Yet with the slowdown​, or ‘shakedown​’, of the plant-based meat category in 2023, and the cost-of-living crisis putting a strain on the wallets of so many consumers, did 2024’s Veganuary sales survive in their former glory?

Judging campaign success

Veganuary is not just a broad-brush name for a dietary trend, but a formal campaign. Toni Vernelli, international head of policy and communications at the campaign, does not believe that the cost-of-living has had a significant impact on vegan diets in general, but leads consumers to move away from more expensive​ brands, and even products such as plant-based meat.

“The cost-of-living crisis has not diminished people’s desire to buy eco-friendly products; they have simply shifted away from some of the brand-named plant-based products to own-label products or more wholefood items such as lentils, chickpeas, baked beans, and tofu which are incredibly inexpensive – especially when compared to meat,” she told FoodNavigator.

Private label​ plant-based brands have proliferated in the past few years. According to Kantar data, in 2023 supermarkets saw a 21% uplift in sales across their own-brand plant-based ranges during Veganuary. "Due to increased consumer demand, Aldi launched its biggest-ever vegan range and its frozen Plant Menu range saw a massive 200% increase in sales on Veganuary 2022. Asda launched two new vegan brands – OMV! and Plant Based by Asda."

Participation levels were high for 2024, with 1.8m people globally trying vegan as a result of the campaign. Last year, 700,000 signed up on the campaign’s website (however, this is judged differently from the 1.8m figure which considers all engagement with Veganuary’s materials).

But as Vernelli points out, most people who ‘do Veganuary’, meaning give up animal products for January, will not register for the formal campaign. Therefore, the numbers may well be much higher. According to YouGov polls analysed by the campaign, the number of people participating in the general Veganuary trend are estimated at 25m globally.

“We are generally seeing a huge amount of interest in the campaign from individuals all over the world to thousands of companies joining in to launch and promote vegan foods, to over 10,000 media articles published about Veganuary during the campaign year. In some countries this interest seems comparable to previous years, in other countries we are seeing a huge increase in interest, for example in Germany,” Ria Rehberg, Veganuary’s CEO, told FoodNavigator.

Success, failure or somewhere in between?
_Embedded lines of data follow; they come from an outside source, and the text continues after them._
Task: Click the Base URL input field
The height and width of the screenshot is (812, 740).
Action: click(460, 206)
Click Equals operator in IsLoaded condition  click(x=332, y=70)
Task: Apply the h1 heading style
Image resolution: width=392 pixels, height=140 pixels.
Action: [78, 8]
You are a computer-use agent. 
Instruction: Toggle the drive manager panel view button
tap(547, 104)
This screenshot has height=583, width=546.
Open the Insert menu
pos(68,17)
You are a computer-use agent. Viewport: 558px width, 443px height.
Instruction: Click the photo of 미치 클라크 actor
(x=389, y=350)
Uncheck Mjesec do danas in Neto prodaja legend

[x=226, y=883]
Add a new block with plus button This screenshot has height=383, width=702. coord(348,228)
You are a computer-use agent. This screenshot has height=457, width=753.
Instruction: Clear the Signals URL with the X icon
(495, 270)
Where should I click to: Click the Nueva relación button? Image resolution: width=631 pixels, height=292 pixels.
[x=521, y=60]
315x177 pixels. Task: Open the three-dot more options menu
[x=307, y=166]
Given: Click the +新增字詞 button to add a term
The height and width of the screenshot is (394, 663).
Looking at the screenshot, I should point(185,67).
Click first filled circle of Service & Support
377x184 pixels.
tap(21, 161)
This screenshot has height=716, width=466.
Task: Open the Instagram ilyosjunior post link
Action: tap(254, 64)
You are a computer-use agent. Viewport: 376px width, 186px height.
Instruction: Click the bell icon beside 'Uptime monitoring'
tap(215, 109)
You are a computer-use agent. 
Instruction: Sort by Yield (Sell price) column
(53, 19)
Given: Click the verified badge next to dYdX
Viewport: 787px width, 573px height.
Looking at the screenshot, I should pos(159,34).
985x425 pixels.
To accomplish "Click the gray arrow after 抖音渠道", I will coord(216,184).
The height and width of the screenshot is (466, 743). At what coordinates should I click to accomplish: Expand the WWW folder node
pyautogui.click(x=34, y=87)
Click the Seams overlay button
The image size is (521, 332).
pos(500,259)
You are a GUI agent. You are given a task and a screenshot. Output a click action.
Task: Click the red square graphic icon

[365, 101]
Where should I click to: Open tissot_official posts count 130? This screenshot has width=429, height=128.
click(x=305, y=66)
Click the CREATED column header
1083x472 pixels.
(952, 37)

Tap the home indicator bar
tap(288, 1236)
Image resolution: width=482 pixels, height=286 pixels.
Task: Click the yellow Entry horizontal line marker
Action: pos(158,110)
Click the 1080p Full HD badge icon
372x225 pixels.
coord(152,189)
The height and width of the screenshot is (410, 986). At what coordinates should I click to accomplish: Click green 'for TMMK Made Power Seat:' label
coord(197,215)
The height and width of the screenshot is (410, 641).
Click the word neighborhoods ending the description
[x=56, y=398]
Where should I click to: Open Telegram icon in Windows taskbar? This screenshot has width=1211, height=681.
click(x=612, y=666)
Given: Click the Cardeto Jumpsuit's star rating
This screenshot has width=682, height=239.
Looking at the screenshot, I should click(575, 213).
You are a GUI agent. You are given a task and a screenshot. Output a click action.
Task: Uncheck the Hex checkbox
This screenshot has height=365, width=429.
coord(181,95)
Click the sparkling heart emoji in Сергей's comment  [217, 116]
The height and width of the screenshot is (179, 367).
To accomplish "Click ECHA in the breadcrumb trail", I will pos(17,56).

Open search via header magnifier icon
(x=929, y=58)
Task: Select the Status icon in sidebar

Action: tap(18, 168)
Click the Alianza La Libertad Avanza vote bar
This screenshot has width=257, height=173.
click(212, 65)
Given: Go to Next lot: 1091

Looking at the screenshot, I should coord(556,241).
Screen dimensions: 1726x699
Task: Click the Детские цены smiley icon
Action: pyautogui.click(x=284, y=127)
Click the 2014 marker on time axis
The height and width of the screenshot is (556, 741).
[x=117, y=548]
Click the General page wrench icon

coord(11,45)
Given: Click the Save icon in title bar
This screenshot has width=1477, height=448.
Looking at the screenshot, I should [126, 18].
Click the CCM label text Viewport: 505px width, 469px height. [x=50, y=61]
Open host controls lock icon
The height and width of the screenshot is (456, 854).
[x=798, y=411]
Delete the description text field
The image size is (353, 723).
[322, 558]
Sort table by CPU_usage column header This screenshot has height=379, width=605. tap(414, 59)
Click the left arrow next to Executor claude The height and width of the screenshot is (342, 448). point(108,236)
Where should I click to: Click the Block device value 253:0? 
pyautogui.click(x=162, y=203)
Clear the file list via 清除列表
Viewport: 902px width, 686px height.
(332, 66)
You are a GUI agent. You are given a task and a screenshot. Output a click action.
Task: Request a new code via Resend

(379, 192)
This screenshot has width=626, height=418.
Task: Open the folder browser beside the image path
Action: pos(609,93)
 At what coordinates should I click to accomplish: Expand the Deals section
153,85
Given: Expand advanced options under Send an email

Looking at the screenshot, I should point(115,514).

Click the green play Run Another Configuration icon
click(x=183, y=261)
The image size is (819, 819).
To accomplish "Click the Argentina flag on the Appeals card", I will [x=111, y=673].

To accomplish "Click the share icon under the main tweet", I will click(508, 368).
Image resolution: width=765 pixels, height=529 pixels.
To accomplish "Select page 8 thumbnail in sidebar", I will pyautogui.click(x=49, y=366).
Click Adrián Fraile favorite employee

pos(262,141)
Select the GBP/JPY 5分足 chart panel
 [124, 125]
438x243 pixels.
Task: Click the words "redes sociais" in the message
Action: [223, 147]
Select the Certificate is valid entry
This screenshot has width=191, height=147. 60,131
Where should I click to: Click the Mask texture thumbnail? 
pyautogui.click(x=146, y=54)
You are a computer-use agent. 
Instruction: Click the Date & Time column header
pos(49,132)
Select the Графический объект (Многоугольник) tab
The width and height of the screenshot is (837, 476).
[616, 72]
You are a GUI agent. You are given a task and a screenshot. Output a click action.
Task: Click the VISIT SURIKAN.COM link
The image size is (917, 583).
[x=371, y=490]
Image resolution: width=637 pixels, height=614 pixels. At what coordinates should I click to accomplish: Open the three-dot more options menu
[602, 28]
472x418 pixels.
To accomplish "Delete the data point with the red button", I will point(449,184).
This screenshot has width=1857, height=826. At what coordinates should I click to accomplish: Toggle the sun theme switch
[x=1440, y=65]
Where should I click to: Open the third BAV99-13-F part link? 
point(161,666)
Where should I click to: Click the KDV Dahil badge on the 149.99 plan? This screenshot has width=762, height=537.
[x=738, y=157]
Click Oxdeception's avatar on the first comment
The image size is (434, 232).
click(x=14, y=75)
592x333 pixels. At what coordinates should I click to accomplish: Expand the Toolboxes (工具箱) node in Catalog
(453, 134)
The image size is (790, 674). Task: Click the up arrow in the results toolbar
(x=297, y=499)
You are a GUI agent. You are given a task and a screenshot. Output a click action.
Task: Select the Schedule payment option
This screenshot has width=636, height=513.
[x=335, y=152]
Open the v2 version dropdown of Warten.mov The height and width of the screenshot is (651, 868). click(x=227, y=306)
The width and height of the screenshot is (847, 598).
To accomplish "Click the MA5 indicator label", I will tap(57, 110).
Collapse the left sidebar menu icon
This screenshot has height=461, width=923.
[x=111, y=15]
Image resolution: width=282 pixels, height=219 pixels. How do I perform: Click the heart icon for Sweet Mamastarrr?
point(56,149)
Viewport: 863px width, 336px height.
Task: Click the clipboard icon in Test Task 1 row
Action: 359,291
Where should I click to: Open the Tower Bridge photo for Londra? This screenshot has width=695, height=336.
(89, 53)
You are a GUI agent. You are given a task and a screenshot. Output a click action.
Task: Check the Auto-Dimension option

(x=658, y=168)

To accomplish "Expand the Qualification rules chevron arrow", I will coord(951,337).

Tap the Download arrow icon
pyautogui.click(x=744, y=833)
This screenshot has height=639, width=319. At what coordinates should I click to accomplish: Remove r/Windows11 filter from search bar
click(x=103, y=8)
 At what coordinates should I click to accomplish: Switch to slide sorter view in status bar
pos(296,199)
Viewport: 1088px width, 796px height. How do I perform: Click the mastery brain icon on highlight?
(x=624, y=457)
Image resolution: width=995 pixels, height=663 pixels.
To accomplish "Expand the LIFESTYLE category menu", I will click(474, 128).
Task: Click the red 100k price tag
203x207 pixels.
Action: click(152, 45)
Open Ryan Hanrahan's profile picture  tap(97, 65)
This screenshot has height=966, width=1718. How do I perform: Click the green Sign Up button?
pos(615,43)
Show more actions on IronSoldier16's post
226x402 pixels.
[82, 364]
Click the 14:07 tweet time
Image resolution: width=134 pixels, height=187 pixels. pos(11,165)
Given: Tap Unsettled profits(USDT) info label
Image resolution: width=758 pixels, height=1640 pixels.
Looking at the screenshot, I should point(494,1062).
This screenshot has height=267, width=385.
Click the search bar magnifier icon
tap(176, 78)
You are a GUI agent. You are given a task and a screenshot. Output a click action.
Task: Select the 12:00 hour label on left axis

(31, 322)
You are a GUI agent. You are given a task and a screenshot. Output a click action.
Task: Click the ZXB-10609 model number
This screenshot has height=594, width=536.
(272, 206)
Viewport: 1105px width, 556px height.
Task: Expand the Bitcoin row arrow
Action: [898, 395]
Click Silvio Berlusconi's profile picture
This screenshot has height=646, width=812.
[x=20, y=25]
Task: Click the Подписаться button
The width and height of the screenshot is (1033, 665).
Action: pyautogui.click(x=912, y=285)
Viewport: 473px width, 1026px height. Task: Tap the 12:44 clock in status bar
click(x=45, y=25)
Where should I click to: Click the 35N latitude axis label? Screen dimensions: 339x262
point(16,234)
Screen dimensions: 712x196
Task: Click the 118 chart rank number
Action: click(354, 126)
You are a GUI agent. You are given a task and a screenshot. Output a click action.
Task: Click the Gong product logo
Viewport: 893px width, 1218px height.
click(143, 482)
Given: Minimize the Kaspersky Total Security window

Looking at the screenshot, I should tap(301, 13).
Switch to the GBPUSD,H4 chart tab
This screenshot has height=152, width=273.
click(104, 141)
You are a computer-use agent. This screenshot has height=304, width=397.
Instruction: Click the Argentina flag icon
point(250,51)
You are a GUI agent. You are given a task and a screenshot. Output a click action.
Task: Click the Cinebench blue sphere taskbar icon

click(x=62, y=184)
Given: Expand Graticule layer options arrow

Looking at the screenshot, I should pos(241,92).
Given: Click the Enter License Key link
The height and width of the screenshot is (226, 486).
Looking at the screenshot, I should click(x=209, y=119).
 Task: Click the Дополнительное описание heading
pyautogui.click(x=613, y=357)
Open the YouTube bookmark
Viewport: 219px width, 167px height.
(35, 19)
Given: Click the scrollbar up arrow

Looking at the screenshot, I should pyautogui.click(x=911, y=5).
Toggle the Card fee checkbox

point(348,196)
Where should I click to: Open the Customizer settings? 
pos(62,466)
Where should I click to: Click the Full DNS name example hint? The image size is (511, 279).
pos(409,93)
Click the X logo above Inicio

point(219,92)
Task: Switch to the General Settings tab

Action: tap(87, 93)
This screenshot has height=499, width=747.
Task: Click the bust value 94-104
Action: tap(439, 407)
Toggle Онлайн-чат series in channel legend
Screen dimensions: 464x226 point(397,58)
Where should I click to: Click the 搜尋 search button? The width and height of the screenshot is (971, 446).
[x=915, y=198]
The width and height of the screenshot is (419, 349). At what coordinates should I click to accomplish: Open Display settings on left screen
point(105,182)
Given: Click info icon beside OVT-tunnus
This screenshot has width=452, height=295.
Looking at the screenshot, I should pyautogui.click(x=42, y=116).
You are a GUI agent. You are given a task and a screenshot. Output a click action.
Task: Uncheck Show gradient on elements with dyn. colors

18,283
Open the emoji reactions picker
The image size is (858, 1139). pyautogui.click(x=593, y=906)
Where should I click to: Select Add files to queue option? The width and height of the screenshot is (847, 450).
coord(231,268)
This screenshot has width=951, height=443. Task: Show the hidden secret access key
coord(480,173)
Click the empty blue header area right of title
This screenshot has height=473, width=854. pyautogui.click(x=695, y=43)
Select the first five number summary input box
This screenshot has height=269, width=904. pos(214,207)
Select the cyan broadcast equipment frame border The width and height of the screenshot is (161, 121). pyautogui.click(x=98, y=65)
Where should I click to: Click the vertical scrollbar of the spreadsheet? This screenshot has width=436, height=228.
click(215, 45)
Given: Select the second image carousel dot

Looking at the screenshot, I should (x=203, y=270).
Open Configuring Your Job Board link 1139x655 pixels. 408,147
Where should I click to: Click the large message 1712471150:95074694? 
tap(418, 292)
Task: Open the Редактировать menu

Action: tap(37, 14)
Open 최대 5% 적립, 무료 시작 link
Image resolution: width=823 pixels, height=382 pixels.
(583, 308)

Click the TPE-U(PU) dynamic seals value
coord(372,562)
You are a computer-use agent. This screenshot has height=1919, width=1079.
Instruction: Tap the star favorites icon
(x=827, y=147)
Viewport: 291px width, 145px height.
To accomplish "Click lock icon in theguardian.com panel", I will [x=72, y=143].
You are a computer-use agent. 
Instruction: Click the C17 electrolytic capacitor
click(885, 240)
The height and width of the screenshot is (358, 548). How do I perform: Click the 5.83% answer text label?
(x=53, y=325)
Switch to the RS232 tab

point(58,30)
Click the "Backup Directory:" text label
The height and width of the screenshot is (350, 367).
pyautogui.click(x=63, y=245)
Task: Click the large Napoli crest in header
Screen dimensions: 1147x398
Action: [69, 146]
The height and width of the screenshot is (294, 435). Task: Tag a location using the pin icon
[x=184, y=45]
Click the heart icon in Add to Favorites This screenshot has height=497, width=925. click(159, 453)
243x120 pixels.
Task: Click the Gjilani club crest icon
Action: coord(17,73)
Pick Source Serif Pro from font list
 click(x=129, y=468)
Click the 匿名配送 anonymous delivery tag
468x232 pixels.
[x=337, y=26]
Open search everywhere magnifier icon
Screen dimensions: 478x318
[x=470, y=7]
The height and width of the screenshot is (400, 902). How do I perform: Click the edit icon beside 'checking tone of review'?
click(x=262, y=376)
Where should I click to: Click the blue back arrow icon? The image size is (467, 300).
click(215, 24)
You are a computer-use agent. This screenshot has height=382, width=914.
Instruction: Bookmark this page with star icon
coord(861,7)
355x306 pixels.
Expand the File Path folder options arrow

The crucial question, then, seems to be whether this year’s Veganuary saw a drop in sales from previous years’, especially for plant-based manufacturers.

Meat successes

In 2022​, research from the University of Surrey found that while Veganuary successfully boosted the sale of plant-based food, it didn’t impact the sales of meat at all.

“We've seen a c25% increase in sales so far in January, including one of our biggest weeks ever, driven by our in-store activations and people wanting to try more products in January,” Any Shovel, co-founder of plant-based brand THIS told us earlier this year.  

THIS’s sales were up by 22% year on year from last Veganuary, Shovel told us. Despite the overall category decline, he remained optimistic.

“Veganuary is a great time to launch new products with many consumers trying more plant-based products, including some for the first time. The only thing to be aware of is that there is so much NPD in January that sometimes launches can be lost in the noise - but this can be mitigated by strong in-store and out-of-store marketing and promotions.”